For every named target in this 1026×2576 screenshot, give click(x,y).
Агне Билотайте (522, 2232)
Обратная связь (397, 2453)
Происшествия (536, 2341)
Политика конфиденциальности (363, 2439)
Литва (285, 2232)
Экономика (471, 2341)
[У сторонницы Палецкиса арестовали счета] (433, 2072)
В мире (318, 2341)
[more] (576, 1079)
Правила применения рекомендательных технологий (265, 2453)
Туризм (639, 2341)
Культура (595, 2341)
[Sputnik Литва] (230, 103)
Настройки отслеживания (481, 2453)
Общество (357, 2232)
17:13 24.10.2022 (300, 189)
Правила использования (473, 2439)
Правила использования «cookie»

───

▶ _Your goal_
Which lines above contain the word "использования"? Copy all of them.

▶ _Answer to this problem_
Правила использования (473, 2439)
Правила использования «cookie»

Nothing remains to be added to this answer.